Microsoft Azure is a cloud computing platform and infrastructure for building, testing, deploying and managing your applications and services. Since many years, we have servers, databases on-premises where companies are responsible for buying, installing, managing the hardware and software. Azure was introduced in year 2008 and since then we have seen huge transition in the cloud computing as it provides services in managing the hardware, infrastructure, securing the data including the backups and many other services.
This is a new blog series about Azure Fundamentals, if you would you like to get the notifications as soon as I post a new article to this series, subscribe here at the WANT TO BE NOTIFIED Section at the right side of the screen.

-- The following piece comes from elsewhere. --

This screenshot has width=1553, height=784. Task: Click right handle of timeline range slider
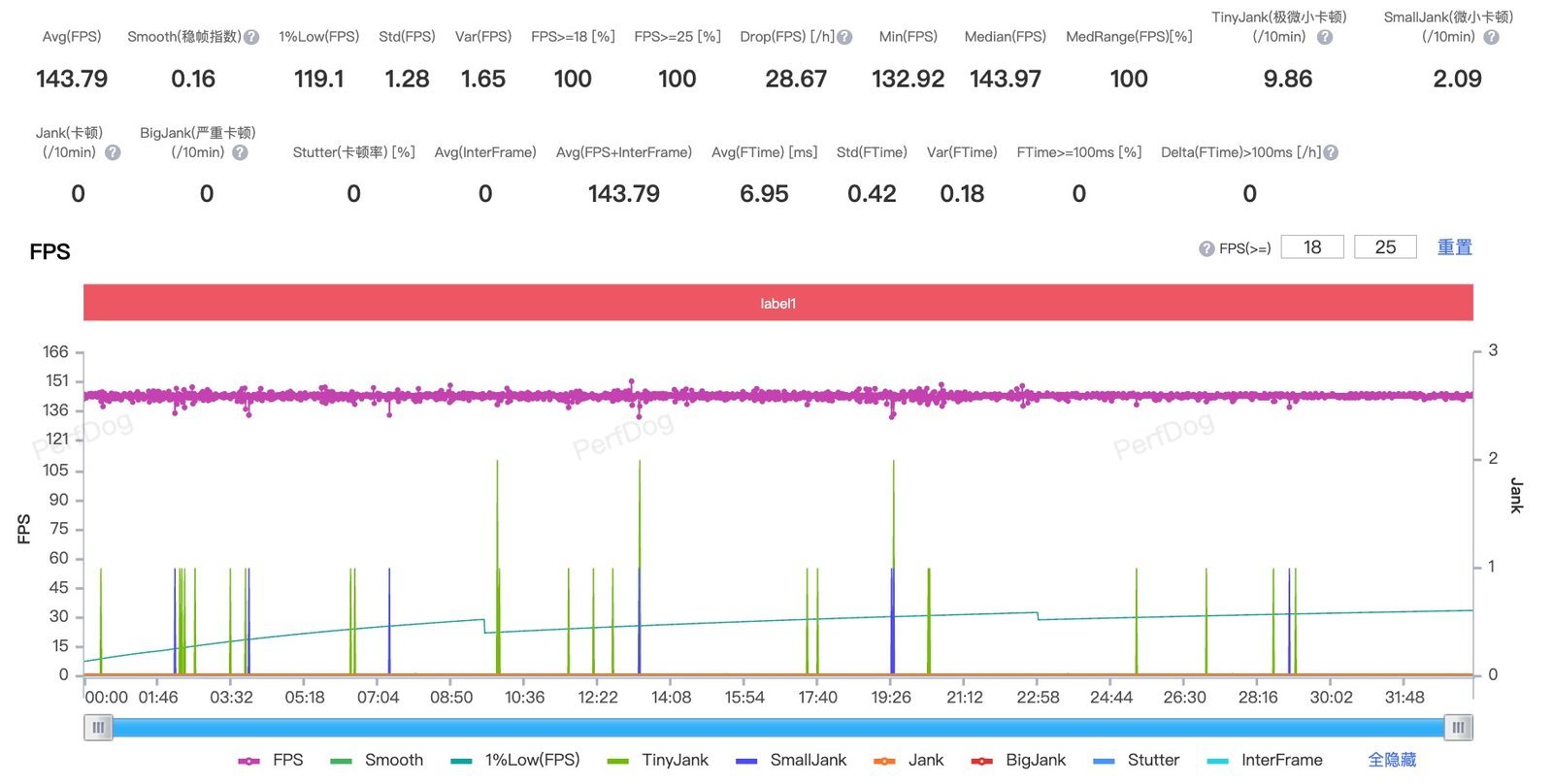(x=1459, y=727)

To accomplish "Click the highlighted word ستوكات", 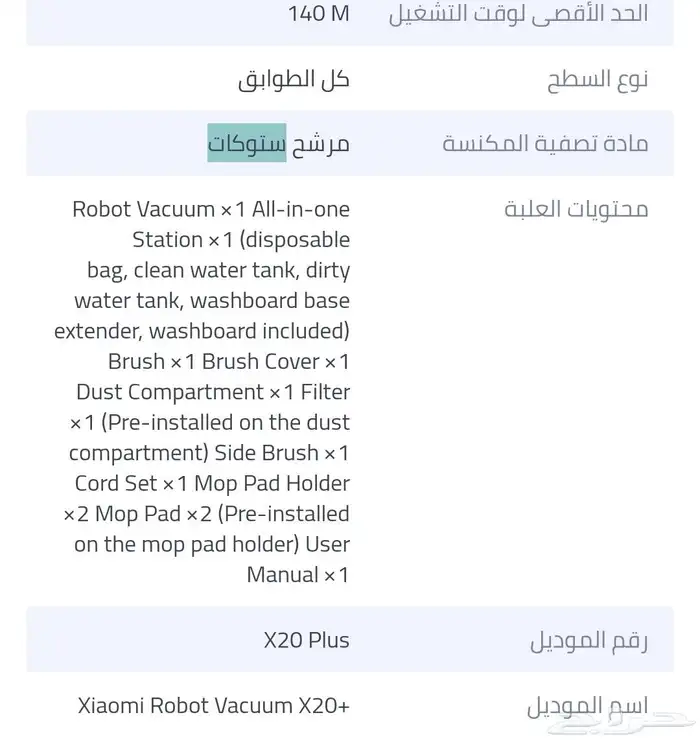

There are twenty two service categories available in Azure and some hundreds of services to choose from. If you are new to Azure, you can sign up for a free Azure account. Microsoft offers a free 200$ credit for 30 days so you can go ahead and freely explore their services like you can test and deploy enterprise apps for free, try data analytics with your data and try many more services. Here is the link from Microsoft you can go to and create a free account:
Azure Data Services
For on-premises, we are responsible to procure the hardware, disk space, CPU and all the other hardware in place and to maintain them. We are responsible for the networking, patching, virtualization, operating system, middleware, apps and data. What if virtualization, servers, storage and networking are managed by the Microsoft and we can mainly focus on the application development and we can manage our data? That’s where the IaaS (Infrastructure as a Service) comes in. In this service, we can only take care of the operating system, patching, install the software, apps and data.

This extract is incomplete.